Brind Mansion – The New Offices of Zakhem Real Estate Group

The move quadrupled Zakhem’s office space, to more than 9,100 square feet. Managing partner John Zakhem said his company, with 12 staff, needed more space. He originally explored the possibility of demolishing the structures at 660 Logan and constructing a new building. By August 2017, however, tentative construction costs had gotten “to the point where we thought maybe there’s something around here that would fit our needs,” Zakhem said.

Around the same time, the Brind Mansion was listed for sale. “It’s an iconic property,” Zakhem said. “We’re longtime Denver residents … and we really wanted something that has some pizazz to it, something that displayed our love for Denver.”

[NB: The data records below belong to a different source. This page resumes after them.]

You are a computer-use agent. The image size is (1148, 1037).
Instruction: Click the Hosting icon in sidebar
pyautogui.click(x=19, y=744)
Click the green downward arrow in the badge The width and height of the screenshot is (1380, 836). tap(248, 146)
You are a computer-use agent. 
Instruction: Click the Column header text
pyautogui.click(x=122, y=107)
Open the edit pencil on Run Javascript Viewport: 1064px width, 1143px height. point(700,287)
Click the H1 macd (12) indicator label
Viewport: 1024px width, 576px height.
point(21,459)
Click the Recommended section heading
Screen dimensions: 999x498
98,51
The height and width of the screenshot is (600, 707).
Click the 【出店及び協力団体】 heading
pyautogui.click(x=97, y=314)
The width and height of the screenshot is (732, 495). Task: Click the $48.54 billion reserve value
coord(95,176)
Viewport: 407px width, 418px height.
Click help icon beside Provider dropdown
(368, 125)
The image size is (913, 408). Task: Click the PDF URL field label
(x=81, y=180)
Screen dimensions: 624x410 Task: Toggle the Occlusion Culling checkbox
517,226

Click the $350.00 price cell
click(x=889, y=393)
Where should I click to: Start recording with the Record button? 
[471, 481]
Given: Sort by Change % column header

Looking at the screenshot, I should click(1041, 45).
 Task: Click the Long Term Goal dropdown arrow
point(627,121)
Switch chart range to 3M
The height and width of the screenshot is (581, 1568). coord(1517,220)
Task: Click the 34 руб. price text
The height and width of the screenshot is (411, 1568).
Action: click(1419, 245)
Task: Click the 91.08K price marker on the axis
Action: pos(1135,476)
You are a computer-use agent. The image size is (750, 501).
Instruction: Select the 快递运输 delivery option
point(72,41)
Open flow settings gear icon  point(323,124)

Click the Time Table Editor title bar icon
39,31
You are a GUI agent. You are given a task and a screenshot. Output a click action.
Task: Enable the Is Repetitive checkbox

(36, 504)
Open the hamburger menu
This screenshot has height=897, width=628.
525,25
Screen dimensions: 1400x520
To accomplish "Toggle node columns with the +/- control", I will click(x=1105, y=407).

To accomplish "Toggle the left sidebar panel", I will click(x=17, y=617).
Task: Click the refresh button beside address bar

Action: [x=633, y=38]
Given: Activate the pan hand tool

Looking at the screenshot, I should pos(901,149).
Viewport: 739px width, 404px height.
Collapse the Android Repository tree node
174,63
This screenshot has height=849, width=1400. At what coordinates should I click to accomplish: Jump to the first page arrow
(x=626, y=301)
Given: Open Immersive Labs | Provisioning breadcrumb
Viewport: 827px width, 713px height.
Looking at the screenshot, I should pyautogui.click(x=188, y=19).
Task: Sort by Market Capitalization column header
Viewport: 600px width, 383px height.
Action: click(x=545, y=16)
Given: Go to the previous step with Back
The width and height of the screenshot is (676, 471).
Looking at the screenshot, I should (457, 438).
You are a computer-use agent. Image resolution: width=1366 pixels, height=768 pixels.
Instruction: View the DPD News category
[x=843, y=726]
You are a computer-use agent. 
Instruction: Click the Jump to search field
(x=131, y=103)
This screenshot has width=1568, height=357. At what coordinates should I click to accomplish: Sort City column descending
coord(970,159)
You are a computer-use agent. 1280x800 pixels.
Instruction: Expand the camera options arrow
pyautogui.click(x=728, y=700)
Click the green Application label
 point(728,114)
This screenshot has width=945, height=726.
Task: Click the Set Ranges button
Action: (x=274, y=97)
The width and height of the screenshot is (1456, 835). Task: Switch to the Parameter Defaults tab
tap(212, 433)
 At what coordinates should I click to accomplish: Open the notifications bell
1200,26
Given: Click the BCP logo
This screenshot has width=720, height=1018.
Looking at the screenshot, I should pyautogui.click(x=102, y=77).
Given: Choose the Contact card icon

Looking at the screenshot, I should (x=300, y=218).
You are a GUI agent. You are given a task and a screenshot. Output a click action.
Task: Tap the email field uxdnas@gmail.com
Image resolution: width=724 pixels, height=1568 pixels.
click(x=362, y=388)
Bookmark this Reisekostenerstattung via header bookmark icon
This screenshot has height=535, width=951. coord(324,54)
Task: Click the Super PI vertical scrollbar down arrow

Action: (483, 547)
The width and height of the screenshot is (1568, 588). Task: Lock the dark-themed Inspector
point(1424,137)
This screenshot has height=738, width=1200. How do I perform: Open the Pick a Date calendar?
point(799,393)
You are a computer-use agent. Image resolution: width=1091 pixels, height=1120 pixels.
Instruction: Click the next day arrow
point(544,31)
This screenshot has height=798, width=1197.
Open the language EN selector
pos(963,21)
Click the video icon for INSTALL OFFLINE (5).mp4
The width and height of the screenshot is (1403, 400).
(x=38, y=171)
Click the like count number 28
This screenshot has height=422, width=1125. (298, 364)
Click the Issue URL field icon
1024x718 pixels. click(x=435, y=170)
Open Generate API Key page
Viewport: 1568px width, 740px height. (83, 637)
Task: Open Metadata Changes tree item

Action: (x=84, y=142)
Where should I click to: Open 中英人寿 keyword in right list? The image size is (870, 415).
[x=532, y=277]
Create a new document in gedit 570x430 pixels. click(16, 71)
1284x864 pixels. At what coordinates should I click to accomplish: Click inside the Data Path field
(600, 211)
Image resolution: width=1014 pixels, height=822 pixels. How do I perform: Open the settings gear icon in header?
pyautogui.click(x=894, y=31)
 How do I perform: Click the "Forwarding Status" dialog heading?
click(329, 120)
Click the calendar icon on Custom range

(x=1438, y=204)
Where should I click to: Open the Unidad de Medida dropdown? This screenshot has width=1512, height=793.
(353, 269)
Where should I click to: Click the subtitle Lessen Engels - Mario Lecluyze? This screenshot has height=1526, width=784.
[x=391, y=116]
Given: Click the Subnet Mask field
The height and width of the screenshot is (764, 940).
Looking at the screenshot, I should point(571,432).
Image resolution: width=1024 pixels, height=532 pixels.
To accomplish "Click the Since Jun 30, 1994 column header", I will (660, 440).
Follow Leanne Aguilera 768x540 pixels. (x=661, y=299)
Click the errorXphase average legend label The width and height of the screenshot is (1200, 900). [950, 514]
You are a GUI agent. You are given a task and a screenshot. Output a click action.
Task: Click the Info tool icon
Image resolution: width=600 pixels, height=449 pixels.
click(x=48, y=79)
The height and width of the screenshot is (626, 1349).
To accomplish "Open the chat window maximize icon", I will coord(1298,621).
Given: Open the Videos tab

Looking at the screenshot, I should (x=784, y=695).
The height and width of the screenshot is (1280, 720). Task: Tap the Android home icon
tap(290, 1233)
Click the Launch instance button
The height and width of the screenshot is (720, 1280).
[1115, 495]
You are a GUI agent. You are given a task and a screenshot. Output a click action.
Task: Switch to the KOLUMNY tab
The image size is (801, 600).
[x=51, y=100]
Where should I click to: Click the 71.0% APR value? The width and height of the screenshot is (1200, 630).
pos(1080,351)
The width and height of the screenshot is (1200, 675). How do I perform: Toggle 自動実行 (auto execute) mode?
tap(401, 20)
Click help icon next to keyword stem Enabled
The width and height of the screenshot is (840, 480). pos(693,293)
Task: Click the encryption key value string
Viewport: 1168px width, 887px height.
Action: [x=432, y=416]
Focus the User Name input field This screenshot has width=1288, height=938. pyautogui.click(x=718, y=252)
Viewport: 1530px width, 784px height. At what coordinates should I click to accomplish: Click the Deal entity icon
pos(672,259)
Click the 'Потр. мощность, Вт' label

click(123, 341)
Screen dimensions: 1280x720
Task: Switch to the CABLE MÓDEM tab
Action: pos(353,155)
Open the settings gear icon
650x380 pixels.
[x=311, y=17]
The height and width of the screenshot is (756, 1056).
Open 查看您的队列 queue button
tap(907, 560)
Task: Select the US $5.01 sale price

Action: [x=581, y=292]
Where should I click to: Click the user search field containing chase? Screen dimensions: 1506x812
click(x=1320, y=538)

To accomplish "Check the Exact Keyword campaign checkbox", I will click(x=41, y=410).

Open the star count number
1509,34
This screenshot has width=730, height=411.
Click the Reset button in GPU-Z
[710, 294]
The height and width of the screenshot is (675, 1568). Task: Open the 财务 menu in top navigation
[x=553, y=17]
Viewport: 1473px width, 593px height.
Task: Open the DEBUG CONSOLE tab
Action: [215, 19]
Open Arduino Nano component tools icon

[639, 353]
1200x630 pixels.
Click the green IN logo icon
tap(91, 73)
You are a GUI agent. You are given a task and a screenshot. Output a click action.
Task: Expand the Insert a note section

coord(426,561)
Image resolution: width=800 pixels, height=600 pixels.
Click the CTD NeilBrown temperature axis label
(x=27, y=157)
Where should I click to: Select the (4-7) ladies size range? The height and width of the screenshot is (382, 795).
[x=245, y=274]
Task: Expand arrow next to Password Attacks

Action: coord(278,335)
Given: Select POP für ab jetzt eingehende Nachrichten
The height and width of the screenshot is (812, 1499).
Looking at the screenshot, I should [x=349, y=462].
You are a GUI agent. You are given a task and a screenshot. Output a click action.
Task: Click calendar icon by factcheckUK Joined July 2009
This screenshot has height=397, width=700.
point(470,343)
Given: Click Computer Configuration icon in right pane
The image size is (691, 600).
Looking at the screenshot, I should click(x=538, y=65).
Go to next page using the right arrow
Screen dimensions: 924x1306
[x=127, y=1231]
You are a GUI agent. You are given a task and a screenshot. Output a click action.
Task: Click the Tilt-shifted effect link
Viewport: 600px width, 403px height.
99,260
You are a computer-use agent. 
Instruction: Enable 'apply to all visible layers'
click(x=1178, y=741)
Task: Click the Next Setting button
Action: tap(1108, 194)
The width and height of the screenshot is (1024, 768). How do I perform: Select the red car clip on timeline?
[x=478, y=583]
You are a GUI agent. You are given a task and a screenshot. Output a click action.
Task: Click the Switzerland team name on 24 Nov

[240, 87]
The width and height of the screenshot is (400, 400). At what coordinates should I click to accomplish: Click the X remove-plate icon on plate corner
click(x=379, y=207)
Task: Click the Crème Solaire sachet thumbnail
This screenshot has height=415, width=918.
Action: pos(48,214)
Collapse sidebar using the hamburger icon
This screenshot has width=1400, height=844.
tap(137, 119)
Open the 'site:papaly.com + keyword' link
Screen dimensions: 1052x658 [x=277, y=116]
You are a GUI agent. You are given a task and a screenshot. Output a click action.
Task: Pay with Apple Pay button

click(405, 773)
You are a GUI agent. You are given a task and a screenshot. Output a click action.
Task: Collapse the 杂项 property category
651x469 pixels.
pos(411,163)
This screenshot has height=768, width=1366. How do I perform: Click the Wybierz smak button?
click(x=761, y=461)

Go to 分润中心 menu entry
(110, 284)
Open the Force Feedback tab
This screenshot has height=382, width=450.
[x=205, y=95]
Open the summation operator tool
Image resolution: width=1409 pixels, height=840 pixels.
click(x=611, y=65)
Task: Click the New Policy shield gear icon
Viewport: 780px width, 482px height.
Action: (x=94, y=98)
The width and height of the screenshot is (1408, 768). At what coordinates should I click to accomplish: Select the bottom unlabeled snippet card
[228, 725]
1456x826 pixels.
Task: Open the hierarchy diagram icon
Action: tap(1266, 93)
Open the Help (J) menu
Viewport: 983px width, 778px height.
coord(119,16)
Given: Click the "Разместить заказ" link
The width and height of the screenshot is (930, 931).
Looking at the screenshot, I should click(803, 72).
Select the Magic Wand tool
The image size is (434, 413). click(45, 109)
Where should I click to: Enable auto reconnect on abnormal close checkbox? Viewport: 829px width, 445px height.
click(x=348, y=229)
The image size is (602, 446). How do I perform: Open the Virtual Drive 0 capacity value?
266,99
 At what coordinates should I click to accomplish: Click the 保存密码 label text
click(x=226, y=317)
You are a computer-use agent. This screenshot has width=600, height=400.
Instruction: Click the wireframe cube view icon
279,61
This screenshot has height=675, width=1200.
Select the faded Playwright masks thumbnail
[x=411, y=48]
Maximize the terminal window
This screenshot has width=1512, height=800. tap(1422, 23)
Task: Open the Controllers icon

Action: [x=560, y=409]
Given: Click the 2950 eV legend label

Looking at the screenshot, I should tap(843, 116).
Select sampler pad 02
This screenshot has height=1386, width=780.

J. Fitz and Mary Brind spent $15,000 to build the mansion in 1895. Described as a wealthy manufacturer and investor, Brind was general agent for Judson Dynamite & Powder Co. and Western Fuse & Explosives Co. of California. Active in prominent Denver clubs and charities, Mary Brind also owned the Isabella diamond, thought to be worth $75,000 at that time. The jewel was named for Queen Isabella of Spain, who pledged the stone to furnish the money for Christopher Columbus to make his voyage to America.

Denver’s first mansions were built in the middle of what is now downtown. But as the city grew, they were torn down for office buildings, and the elite started building mansions on Capitol Hill. “Grant Street as a whole was Millionaire’s Row,” local historian Phil Goodstein said. “There’s still a few remaining, but most have been demolished.”